Фото: Игорь Иванко, Коммерсантъ
Фото: Игорь Иванко, Коммерсантъ
Минцифры 4 марта сообщило, что готовит нормативно-правовые акты, позволяющие российским юридическим лицам получать TLS-сертификаты (transport layer security — протокол защиты транспортного уровня), использующиеся для создания зашифрованного соединения между сайтом и его пользователями. Выпускать сертификаты будет Национальный удостоверяющий центр (НУЦ), получать их можно бесплатно через «Госуслуги». Министерство отмечает, что все браузеры и операционные системы (ОС) «должны будут поддержать работу» госсертификатов. В Минцифры “Ъ” подтвердили, что планируют прописать такую обязанность законодательно: «Меры воздействия за несоблюдение требования пока не рассматриваются».

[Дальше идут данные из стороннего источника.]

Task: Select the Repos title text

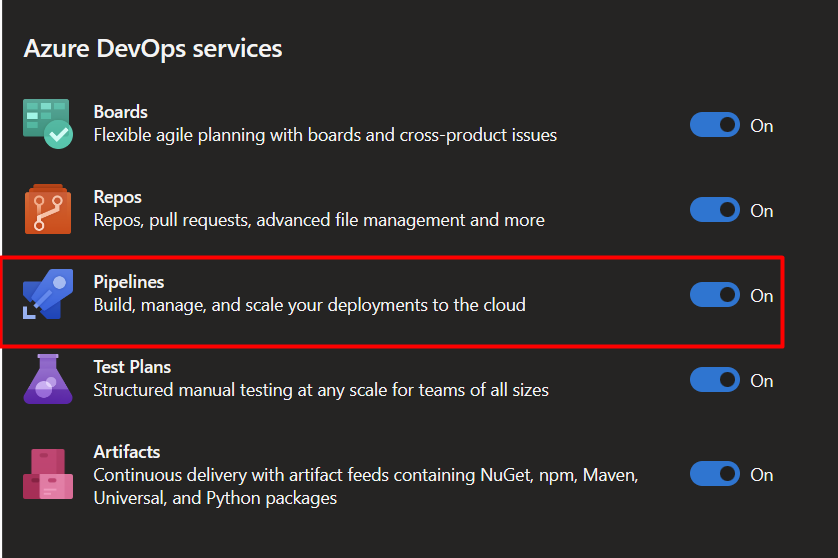Action: (x=118, y=197)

Защищенное соединение (HTTPS) используется вместо незащищенного на большинстве современных сайтов, в браузерах его можно узнать по иконке закрытого замка в адресной строке. Поисковики в своей выдаче опускают ниже сайты, подключение к которым не защищено. Для поддержки защищенных соединений ОС и браузеры используют заранее установленные корневые сертификаты удостоверяющих центров (УЦ), преимущественно зарубежные: южноафриканского Thawte (принадлежит американской Symantec), бельгийского GlobalSign, американского Let`s Encrypt и других.
Власти обсуждали идею установки государственных сертификатов на российские сайты на случай конфликта с иностранными партнерами еще пять лет назад. С тех пор в стране не появилось УЦ, чьи корневые сертификаты входили бы в состав популярного в мире интернет-ПО. На государственных сайтах сейчас также установлены иностранные сертификаты. Thawte 1 марта отозвал сертификаты для сайтов ЦБ и Промсвязьбанка, подпавших под ограничения. Они перешли на сертификаты GlobalSign.

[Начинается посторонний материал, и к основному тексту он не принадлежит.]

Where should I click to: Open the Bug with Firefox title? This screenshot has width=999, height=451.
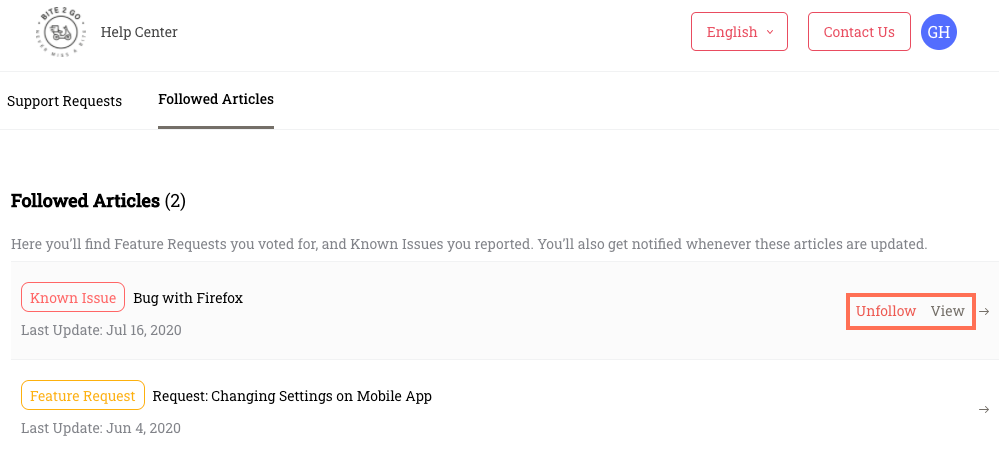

Отзыв сертификата приводит к тому, что любой узел в соединении, от роутера до провайдера, может увидеть проходящий через него трафик.
«Если это сайт-визитка — нет большой беды. Но современные сайты почти всегда обмениваются техническими данными, телеметрией — все это тоже должно быть конфиденциально»,— объясняет руководитель отдела аналитики «СерчИнформ» Алексей Парфентьев.

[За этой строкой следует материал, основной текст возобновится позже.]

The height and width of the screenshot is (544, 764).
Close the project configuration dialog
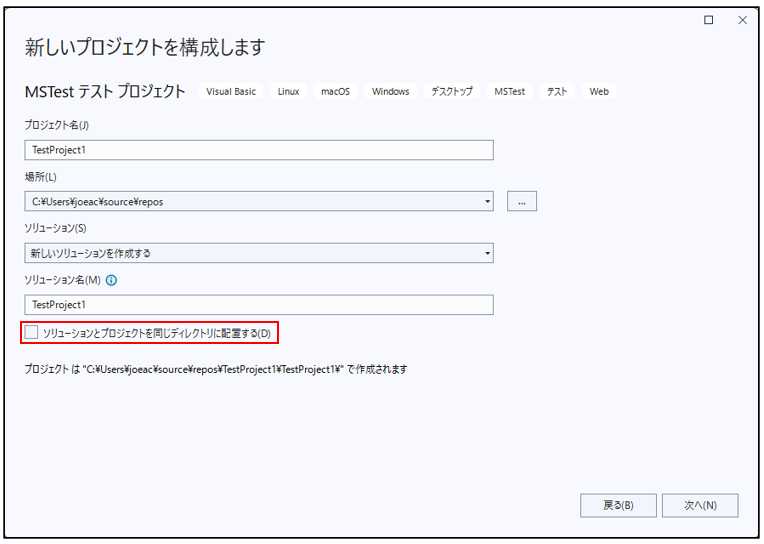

Закрытый ключ УЦ может использоваться, чтобы расшифровывать трафик между пользователями и сайтами, установившими сертификат от этого сервиса, предупреждает эксперт по безопасности Алексей Лукацкий. Зашифрованный трафик уже хранится у операторов по требованию «закона Яровой». «Нельзя гарантировать, что через какое-то время не появится нормативно-правовой акт, который потребует использования в домене .ru сайтов только с гостовым сертификатом»,— считает господин Лукацкий.
Зарубежные разработчики браузеров — Microsoft, Apple, Google и Mozilla — уже отзывали доверие различных сертификатов из-за нарушения норм безопасности. В 2017 году они объявили сертификаты китайских WoSign и StartCom недоверенными из-за их выпуска задним числом и с идентичными серийными номерами. В 2019 и 2020 годах они заблокировали корневой «сертификат безопасности» из Казахстана: власти страны пытались убедить браузеры установить его под угрозой проблем с доступом к интернету. Microsoft отказалась от комментариев, представители остальных упомянутых компаний не ответили на запросы “Ъ”.
«Яндекс» добавит поддержку сертификатов безопасности от НУЦ в свой браузер. «Мы надеемся, что в будущем все игроки индустрии поддержат создание альянса для аттестации процесса выдачи сертификатов местными удостоверяющими центрами»,— сообщили “Ъ” в пресс-службе компании. О готовности поддержать госсертификаты заявили и в VK, разрабатывающем браузер Atom. “Ъ” направил запрос ООО «СпутникЛаб» (браузер «Спутник»).
Одно из преимуществ создания отечественных браузеров — возможность добавить туда корневой сертификат УЦ на свое усмотрение и начать выпускать пользовательские сертификаты, работа которых не будет зависеть от иностранных компаний. «Но защита будет работать только при использовании этого браузера. Если попробовать зайти на сайт с сертификатом такого центра из другого браузера, он выдаст сообщение о небезопасном соединении»,— сказал “Ъ” источник в телекоммуникационной отрасли.